**GIVEN INSTRUCTION**. Please copy out, unchanged, the lines of the records that start with the line containing "Click Finish to create the project" and go on through the line containing "Action: (429, 23)", with both of those lines included.

**EXTRACTED DATA**.
· · · · ·
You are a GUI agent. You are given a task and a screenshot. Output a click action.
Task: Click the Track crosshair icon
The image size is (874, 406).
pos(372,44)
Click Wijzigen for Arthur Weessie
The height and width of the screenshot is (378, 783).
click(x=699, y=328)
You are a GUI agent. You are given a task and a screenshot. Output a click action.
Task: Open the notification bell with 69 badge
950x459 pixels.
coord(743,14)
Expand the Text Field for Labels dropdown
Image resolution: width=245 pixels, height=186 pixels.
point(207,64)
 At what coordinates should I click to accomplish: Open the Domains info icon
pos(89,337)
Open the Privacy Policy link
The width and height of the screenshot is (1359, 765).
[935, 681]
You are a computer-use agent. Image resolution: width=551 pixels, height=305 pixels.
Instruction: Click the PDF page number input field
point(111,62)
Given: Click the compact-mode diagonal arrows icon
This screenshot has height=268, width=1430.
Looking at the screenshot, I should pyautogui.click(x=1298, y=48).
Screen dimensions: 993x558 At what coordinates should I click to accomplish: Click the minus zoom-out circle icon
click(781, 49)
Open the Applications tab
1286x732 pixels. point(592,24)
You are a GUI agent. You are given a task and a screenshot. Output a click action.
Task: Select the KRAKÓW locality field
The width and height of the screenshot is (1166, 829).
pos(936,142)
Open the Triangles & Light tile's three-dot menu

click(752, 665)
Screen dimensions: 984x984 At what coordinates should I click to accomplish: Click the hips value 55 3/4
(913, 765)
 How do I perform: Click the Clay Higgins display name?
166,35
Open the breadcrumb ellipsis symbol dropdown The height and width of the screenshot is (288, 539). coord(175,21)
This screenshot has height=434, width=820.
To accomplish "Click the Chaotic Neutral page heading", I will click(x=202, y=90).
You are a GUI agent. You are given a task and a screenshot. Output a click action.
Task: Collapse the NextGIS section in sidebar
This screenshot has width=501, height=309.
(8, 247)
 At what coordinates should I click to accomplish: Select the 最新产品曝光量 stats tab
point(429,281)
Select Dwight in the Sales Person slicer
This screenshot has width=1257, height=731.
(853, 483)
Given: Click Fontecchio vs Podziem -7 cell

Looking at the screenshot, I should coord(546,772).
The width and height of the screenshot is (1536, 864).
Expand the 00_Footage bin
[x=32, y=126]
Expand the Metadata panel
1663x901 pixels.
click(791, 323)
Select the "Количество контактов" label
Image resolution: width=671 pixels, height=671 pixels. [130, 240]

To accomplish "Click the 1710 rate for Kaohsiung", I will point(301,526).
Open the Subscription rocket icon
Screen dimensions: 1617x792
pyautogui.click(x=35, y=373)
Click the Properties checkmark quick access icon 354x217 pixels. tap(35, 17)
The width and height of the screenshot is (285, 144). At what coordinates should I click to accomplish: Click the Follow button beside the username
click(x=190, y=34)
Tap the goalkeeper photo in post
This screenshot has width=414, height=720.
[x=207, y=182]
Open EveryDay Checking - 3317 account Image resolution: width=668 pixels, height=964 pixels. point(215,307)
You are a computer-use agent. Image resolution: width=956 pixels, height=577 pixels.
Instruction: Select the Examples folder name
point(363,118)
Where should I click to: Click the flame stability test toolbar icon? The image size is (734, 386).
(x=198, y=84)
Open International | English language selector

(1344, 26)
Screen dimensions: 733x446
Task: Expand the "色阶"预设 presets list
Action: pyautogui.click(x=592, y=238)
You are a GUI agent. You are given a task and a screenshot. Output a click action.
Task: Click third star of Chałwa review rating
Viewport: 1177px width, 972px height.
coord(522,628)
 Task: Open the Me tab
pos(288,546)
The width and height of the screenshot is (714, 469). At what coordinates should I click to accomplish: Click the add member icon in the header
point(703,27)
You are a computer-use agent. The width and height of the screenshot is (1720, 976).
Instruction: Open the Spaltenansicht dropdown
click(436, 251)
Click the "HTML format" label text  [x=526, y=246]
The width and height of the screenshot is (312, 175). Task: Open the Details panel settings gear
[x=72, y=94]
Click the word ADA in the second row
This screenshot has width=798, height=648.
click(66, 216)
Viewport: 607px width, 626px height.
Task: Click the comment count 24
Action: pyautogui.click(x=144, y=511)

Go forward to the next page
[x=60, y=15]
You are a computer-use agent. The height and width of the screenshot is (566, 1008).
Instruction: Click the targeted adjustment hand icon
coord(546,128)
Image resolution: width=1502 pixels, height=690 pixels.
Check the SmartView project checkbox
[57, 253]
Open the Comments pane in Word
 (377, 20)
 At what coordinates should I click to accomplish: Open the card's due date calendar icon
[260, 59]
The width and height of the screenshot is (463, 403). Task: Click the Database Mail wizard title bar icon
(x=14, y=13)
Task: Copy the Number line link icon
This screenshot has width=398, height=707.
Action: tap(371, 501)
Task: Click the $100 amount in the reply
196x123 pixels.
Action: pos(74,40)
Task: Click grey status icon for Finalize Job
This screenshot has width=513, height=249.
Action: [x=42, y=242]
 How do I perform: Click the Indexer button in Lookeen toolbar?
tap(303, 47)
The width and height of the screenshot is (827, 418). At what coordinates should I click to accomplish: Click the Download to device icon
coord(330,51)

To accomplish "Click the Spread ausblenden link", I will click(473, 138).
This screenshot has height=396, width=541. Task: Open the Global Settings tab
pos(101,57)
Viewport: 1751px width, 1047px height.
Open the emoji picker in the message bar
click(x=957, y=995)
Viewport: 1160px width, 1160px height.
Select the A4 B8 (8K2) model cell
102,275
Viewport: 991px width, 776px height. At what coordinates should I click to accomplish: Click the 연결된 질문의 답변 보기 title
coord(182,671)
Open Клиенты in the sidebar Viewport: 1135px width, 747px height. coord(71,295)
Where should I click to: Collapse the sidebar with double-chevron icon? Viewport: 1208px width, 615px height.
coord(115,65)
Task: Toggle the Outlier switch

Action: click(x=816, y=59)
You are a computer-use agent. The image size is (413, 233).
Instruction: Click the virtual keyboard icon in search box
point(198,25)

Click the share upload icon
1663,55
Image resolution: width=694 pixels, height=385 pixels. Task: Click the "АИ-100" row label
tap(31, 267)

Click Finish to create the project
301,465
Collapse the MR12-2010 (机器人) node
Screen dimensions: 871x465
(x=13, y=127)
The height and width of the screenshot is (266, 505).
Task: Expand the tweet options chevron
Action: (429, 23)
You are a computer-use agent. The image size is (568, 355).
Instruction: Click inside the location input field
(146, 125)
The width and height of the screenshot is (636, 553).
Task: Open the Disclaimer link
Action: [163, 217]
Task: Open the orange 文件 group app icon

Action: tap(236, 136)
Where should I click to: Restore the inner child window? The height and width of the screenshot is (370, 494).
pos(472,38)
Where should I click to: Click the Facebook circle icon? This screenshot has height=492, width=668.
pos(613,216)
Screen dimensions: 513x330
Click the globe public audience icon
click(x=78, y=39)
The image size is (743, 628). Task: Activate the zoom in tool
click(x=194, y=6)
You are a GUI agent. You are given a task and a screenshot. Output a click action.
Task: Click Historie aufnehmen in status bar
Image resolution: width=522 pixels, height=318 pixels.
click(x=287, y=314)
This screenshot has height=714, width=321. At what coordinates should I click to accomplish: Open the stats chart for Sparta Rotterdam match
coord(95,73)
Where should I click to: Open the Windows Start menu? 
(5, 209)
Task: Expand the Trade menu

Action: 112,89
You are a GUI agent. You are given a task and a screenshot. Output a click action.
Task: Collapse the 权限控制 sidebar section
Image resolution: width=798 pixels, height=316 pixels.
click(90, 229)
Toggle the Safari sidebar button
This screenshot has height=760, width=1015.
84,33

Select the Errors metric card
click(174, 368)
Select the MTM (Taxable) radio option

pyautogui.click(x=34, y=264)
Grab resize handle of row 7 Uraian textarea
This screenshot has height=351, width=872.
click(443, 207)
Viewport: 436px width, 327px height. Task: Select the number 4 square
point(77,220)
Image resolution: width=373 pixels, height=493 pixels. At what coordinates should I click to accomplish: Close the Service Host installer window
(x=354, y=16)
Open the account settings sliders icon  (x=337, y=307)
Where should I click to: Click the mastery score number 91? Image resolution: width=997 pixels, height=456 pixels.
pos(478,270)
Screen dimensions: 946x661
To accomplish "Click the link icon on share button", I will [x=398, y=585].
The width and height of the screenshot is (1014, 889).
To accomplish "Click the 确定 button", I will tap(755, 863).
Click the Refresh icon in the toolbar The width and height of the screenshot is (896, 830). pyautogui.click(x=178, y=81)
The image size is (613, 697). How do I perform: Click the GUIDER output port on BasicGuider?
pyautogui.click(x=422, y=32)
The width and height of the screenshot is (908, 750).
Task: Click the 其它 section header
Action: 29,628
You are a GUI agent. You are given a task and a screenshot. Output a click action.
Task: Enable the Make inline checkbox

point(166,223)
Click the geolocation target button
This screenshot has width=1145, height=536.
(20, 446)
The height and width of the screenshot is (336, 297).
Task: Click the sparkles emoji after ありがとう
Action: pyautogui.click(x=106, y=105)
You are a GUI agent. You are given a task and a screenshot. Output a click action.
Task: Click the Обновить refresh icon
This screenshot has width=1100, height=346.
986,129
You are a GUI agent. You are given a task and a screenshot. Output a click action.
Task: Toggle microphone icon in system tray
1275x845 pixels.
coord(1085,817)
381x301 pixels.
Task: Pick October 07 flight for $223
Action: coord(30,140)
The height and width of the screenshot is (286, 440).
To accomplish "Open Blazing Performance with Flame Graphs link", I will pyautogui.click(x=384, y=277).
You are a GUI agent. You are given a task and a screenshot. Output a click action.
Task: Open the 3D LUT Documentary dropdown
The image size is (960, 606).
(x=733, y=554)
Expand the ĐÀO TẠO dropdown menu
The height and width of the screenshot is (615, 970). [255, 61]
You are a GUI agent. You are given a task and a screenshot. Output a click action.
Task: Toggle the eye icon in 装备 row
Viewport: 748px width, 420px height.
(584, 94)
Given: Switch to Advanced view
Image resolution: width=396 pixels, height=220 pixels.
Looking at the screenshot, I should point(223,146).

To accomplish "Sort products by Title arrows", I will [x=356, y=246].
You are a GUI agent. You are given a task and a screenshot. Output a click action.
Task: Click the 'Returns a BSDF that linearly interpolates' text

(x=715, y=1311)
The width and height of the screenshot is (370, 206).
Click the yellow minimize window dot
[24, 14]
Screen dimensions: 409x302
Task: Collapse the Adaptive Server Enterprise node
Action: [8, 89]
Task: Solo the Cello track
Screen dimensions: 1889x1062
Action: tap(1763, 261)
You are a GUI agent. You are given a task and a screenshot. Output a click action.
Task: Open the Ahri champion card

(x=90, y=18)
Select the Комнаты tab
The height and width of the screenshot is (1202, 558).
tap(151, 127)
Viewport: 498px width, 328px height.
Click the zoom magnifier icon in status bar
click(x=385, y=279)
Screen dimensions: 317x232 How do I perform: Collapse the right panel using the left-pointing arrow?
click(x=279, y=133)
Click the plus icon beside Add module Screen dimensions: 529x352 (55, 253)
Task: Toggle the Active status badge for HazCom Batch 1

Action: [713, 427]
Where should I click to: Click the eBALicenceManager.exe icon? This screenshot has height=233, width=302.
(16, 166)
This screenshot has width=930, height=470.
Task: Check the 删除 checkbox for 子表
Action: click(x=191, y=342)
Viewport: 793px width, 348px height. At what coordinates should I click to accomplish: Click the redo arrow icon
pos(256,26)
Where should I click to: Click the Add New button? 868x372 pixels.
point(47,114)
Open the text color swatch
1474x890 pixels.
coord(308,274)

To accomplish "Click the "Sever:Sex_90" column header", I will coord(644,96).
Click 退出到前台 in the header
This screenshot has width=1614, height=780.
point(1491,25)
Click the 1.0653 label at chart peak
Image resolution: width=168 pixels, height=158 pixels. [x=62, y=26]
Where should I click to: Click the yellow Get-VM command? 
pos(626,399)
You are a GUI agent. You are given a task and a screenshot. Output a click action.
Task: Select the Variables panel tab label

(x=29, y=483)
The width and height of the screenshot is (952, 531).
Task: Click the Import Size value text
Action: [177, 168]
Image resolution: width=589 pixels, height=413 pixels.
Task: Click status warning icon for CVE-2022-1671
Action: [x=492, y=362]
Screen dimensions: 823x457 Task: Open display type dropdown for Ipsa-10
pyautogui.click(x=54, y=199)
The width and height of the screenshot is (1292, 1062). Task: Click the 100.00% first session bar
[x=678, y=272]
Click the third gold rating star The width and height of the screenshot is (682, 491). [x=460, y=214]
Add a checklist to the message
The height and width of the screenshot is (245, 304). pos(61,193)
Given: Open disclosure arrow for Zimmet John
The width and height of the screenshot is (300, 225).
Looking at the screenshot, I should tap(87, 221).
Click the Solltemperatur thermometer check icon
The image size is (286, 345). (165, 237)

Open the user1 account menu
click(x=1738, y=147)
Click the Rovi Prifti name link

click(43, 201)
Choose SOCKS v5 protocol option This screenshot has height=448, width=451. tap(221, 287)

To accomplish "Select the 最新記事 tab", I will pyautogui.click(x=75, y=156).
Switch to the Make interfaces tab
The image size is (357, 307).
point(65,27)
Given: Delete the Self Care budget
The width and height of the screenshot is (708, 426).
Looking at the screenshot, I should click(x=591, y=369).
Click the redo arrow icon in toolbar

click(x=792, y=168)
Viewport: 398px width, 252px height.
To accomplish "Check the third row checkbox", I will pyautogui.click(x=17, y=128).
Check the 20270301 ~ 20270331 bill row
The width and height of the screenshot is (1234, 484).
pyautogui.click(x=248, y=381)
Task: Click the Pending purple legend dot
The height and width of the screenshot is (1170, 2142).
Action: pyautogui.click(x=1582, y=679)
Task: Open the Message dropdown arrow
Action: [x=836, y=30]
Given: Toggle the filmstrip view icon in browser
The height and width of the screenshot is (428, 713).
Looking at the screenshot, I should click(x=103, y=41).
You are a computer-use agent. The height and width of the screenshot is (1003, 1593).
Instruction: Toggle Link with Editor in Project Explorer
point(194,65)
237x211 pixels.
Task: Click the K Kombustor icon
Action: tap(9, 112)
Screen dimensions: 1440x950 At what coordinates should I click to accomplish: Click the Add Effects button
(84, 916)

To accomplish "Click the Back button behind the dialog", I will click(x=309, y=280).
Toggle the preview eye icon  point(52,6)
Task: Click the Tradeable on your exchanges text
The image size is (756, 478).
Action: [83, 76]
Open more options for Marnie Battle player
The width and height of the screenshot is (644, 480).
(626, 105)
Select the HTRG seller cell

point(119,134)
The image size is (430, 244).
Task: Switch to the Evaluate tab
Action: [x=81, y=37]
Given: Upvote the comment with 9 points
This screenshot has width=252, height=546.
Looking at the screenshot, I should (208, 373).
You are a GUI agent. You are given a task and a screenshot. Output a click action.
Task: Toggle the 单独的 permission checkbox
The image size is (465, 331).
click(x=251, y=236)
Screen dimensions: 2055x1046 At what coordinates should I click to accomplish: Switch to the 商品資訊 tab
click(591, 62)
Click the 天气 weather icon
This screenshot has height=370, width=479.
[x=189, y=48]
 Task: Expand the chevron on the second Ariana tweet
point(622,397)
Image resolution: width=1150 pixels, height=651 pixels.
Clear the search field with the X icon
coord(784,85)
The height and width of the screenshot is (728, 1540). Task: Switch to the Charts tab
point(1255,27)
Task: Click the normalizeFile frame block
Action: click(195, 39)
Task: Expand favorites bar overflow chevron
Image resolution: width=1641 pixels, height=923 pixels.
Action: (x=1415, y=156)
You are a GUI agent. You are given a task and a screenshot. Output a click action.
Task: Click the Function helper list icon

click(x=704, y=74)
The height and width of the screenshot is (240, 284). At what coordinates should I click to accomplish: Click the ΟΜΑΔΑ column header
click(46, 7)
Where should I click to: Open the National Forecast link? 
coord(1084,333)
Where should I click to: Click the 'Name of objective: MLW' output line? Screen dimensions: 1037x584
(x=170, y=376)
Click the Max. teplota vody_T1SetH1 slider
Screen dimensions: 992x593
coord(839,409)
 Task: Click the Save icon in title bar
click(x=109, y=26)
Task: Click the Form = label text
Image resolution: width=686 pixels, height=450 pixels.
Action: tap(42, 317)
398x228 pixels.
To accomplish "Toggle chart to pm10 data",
· · · · ·
**OUTPUT FOR THIS TASK**.
Click Finish to create the project
301,465
Collapse the MR12-2010 (机器人) node
Screen dimensions: 871x465
(x=13, y=127)
The height and width of the screenshot is (266, 505).
Task: Expand the tweet options chevron
Action: (429, 23)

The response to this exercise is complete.